There has been a good deal of news over the past few days about the Pew Research Center’s findings that teens are not abandoning Facebook as some had thought. The common belief was that with the rise in social media giants like Twitter, Instagram, and Snapchat, Facebook was becoming less relevant to teens, and consisted primarily of older users.

It appears, however, that this is not the case. As sources like The New York Times have covered, the statistics are quite clear: 71% of teens still use the site, even if they have diversified their social media use.

The question is: why? Why does Facebook stay relevant in an age of competitors and alternatives, when we’ve seen so many social networks go the way of the dodo? Facebook’s adaptability and deep connection with users have allowed it to grow and evolve with new social media, minimizing direct competitors and encouraging integration with other platforms.

A large reason why there hasn’t been a migration from Facebook: a migration implies a destination. While there are social media options that cover parts of Facebook’s functionality, there’s no dominant new, cooler replacement. There is nothing to send it the way of MySpace.

But why? Why haven’t we seen a competitor? Partly because of its ubiquity, but also because of its massive effort to curb and absorb competitors. Facebook became such a giant that anything else risked being crushed, and avoided the sort of stagnation that allowed the site to overtake MySpace to begin with. As a result, many up-and-coming apps didn’t even try to take on the behemoth, and instead popped up as accessories or add-ons, possibly even designed for the sole purpose of being acquired.

Facebook is still grounded in its web application, making it the go-to for teens when they spend time on their actual “traditional” computers. And because it is not mobile-first (though it is becoming increasingly mobile-friendly), it allows for much deeper functionality, which has helped to shape it into a broader tool than those caught up in the somewhat single-minded trend of social media. Instagram, Twitter, Snapchat, and the like are built for smartphones, and generally focus on doing one function well. They are content-production driven (take a picture, post a picture; write a tweet, post a tweet), while Facebook is becoming more of a social media aggregator on top of its own platform, providing a central hub for social media. The newsfeed isn’t just pictures and statuses – it’s got everything from Instagram photos to Buzzfeed links.

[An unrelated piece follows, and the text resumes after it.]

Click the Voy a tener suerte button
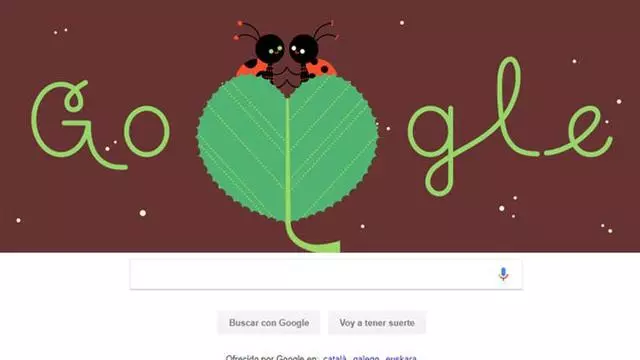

Facebook is the “stock” model of social media, from which the others become a part. Applications such as Instagram are integrated with the platform, and plenty of others depend on the website for login credentials, even if they don’t show up on your newsfeed. This is in itself a significant anchor for Facebook users: the website stores pictures, information, friends- information that other apps depend on. Few teens would want to partition their social media, especially pictures, or have to fill in their information to every app they download. There’s no huge compelling reason for teens to get rid of Facebook (barring privacy concerns, which go largely ignored), and doing so would make it harder for them to use Facebook-dependent applications. So nobody stops using it, while the next crop of teens start using it.

But teens’ relationship with Facebook goes deeper than that. It’s the standard, familiar social media site they’ve been using since they got their hands on a computer. It holds information about their lives from years before; even if they look back and cringe occasionally (okay, often), they still don’t want to lose the pictures, statuses, and moments from their youth. In fact, it was these teens who helped make Facebook what it has become. At this point, the site is so ubiquitous that it can be seen as weird not to have it – if you meet a new friend or love interest and they ask to look you up on Facebook, not having a profile can be seen as strange or even “suspicious.”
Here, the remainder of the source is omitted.